PROMPT ▸ Copy out all lines of the records in which the word "result" appears.

[Pixel coordinate grounding data]
=== Begin Enclosure ===

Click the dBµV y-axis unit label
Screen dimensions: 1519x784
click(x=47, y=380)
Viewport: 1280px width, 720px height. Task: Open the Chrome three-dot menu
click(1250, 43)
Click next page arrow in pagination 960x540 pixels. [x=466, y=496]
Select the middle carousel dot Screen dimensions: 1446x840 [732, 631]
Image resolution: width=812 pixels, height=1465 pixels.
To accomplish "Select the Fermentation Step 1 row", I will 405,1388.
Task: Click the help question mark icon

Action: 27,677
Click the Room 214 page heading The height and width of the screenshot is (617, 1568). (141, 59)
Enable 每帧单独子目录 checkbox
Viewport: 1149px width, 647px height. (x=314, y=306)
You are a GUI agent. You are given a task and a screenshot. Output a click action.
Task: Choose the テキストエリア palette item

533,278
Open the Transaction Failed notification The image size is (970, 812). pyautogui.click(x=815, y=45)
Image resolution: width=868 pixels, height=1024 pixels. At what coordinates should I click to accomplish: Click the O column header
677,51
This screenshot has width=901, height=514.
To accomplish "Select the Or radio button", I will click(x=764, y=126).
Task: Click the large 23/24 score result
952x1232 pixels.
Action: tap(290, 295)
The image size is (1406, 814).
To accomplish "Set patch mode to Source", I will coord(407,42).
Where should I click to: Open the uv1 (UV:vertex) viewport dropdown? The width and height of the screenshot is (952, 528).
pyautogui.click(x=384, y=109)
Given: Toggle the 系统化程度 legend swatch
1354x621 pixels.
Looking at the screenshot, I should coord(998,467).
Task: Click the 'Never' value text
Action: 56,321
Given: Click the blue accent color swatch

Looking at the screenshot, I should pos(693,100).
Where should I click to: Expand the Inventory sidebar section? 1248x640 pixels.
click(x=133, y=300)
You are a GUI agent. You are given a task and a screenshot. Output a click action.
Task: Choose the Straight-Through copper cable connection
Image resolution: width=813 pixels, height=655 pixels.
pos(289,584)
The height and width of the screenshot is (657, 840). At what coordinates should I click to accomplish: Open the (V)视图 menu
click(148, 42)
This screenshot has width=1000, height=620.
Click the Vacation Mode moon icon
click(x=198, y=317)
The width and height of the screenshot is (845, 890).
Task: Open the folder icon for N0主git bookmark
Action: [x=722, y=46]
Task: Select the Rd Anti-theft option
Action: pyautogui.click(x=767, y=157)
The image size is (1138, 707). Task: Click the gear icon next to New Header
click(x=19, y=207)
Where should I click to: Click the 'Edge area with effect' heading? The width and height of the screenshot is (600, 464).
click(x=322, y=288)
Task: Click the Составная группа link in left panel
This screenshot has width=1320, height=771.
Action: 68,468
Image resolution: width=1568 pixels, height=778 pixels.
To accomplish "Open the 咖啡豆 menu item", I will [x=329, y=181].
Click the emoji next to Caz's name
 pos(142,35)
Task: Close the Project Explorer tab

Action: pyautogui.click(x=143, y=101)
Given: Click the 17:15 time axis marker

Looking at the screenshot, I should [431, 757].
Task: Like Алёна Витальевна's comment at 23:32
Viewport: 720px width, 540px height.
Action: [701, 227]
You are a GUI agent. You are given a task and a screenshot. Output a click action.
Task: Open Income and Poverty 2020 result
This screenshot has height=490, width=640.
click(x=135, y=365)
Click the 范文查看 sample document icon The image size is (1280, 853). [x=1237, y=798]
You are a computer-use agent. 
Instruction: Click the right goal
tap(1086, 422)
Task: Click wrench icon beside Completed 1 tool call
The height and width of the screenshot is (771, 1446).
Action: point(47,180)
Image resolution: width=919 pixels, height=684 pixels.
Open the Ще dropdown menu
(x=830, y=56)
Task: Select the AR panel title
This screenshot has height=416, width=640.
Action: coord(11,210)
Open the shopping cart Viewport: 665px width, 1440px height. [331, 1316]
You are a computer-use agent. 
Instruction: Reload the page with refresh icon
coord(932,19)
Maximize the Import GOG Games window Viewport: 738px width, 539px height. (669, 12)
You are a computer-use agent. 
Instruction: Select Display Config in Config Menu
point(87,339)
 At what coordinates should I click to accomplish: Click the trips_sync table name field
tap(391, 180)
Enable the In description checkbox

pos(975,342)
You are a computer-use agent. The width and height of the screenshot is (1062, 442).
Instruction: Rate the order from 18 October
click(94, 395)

=== End Enclosure ===

WRITTEN REPLY ▸
Task: Click the large 23/24 score result
Task: Open Income and Poverty 2020 result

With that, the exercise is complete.